== RECORD EXCERPTS
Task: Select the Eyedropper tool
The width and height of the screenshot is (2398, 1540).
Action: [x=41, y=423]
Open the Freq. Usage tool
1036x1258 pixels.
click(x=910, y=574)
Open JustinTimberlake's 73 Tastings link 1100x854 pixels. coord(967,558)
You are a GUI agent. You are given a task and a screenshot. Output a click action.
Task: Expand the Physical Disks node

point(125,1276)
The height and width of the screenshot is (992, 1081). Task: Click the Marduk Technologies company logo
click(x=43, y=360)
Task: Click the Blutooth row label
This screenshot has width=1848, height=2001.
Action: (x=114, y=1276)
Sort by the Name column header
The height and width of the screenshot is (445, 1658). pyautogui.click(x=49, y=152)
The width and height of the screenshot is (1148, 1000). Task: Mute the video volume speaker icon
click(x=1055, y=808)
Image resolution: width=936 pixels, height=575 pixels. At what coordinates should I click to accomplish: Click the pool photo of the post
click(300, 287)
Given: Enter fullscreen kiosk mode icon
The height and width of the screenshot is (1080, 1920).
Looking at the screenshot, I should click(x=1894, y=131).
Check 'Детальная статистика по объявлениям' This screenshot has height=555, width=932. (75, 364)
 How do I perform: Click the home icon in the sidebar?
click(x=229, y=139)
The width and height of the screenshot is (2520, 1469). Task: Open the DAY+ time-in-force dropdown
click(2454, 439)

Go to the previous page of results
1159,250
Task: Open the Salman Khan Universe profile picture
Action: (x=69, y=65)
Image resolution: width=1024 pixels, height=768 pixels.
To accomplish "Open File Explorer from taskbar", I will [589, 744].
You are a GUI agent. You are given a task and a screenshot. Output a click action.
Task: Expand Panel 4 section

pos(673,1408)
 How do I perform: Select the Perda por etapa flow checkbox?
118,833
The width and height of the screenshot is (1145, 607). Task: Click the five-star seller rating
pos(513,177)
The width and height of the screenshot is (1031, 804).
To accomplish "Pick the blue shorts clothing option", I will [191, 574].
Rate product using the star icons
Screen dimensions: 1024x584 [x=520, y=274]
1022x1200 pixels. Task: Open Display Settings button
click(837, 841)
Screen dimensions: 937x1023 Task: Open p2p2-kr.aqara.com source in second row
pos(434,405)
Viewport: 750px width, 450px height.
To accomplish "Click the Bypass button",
====
WHAT IS BEING ASKED: Return every one of the entries above without alteration, reproducing each line in its original order.

EXERCISE SOLUTION:
Task: Select the Eyedropper tool
The width and height of the screenshot is (2398, 1540).
Action: [x=41, y=423]
Open the Freq. Usage tool
1036x1258 pixels.
click(x=910, y=574)
Open JustinTimberlake's 73 Tastings link 1100x854 pixels. coord(967,558)
You are a GUI agent. You are given a task and a screenshot. Output a click action.
Task: Expand the Physical Disks node

point(125,1276)
The height and width of the screenshot is (992, 1081). Task: Click the Marduk Technologies company logo
click(x=43, y=360)
Task: Click the Blutooth row label
This screenshot has width=1848, height=2001.
Action: (x=114, y=1276)
Sort by the Name column header
The height and width of the screenshot is (445, 1658). pyautogui.click(x=49, y=152)
The width and height of the screenshot is (1148, 1000). Task: Mute the video volume speaker icon
click(x=1055, y=808)
Image resolution: width=936 pixels, height=575 pixels. At what coordinates should I click to accomplish: Click the pool photo of the post
click(300, 287)
Given: Enter fullscreen kiosk mode icon
The height and width of the screenshot is (1080, 1920).
Looking at the screenshot, I should click(x=1894, y=131).
Check 'Детальная статистика по объявлениям' This screenshot has height=555, width=932. (75, 364)
 How do I perform: Click the home icon in the sidebar?
click(x=229, y=139)
The width and height of the screenshot is (2520, 1469). Task: Open the DAY+ time-in-force dropdown
click(2454, 439)

Go to the previous page of results
1159,250
Task: Open the Salman Khan Universe profile picture
Action: (x=69, y=65)
Image resolution: width=1024 pixels, height=768 pixels.
To accomplish "Open File Explorer from taskbar", I will [589, 744].
You are a GUI agent. You are given a task and a screenshot. Output a click action.
Task: Expand Panel 4 section

pos(673,1408)
 How do I perform: Select the Perda por etapa flow checkbox?
118,833
The width and height of the screenshot is (1145, 607). Task: Click the five-star seller rating
pos(513,177)
The width and height of the screenshot is (1031, 804).
To accomplish "Pick the blue shorts clothing option", I will [191, 574].
Rate product using the star icons
Screen dimensions: 1024x584 [x=520, y=274]
1022x1200 pixels. Task: Open Display Settings button
click(837, 841)
Screen dimensions: 937x1023 Task: Open p2p2-kr.aqara.com source in second row
pos(434,405)
Viewport: 750px width, 450px height.
To accomplish "Click the Bypass button",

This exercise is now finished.